### WORK INSTRUCTION
Which lines in the data below contain the word "agent"? Return each of them.

### MATERIAL FOR THE TASK
◇ ◇ ◇ ◇ ◇
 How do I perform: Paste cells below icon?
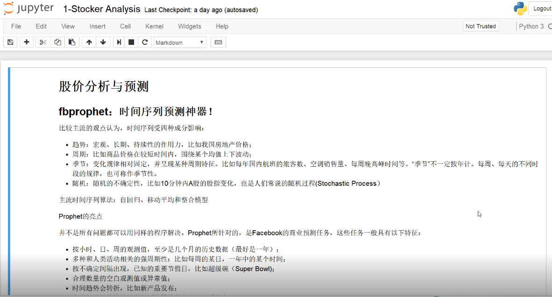click(71, 42)
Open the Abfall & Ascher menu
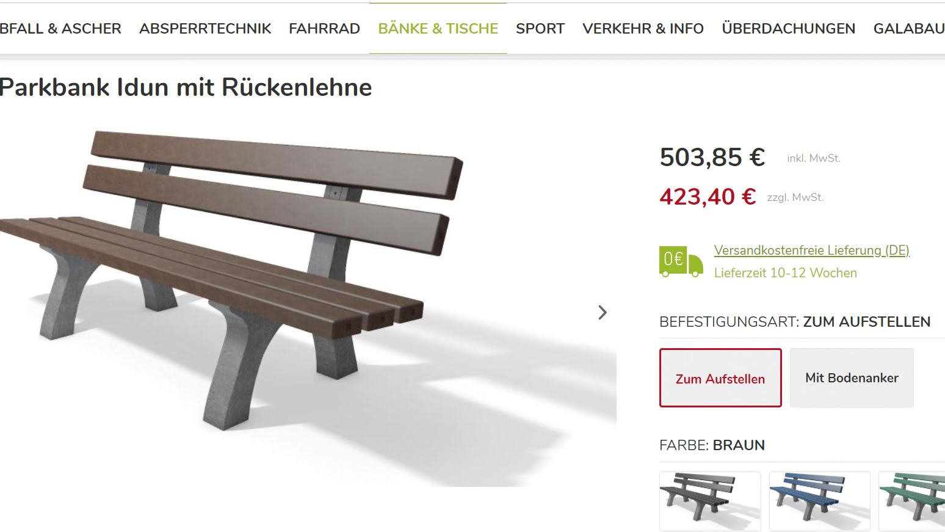 (60, 29)
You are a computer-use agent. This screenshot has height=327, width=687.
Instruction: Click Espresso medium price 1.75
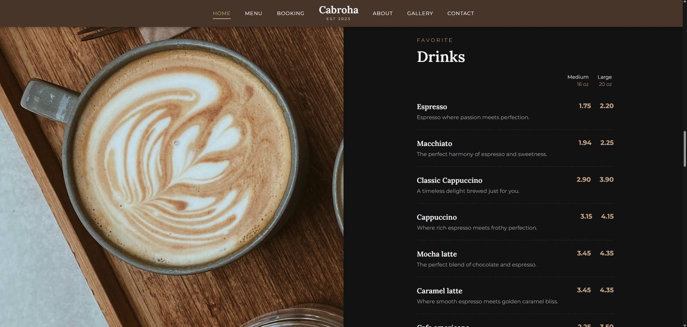point(585,106)
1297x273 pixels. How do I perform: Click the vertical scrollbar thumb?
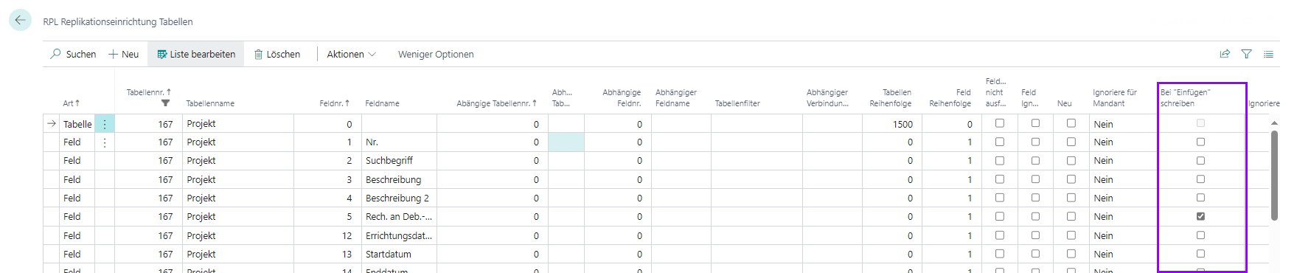click(x=1274, y=176)
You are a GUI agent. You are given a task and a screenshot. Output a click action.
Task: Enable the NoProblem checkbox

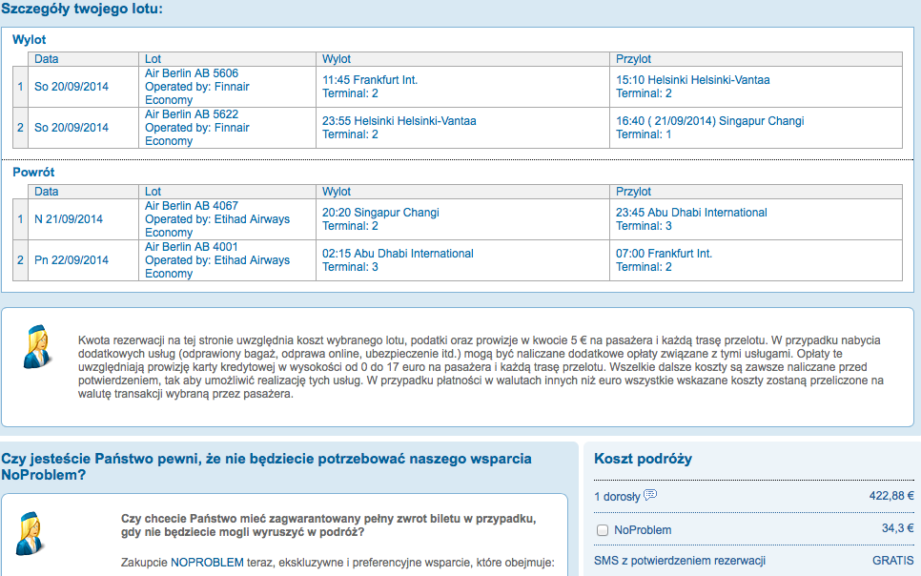(602, 530)
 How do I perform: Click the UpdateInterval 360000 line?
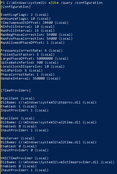pos(31,79)
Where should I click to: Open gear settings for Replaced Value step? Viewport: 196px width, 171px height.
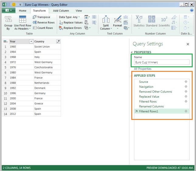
◇ ◇ ◇ ◇ ◇
### EXERCISE SOLUTION
You are a computer-use agent. This screenshot has height=327, width=687.
You are a GUI agent. You are given a task and a screenshot. Output a click action.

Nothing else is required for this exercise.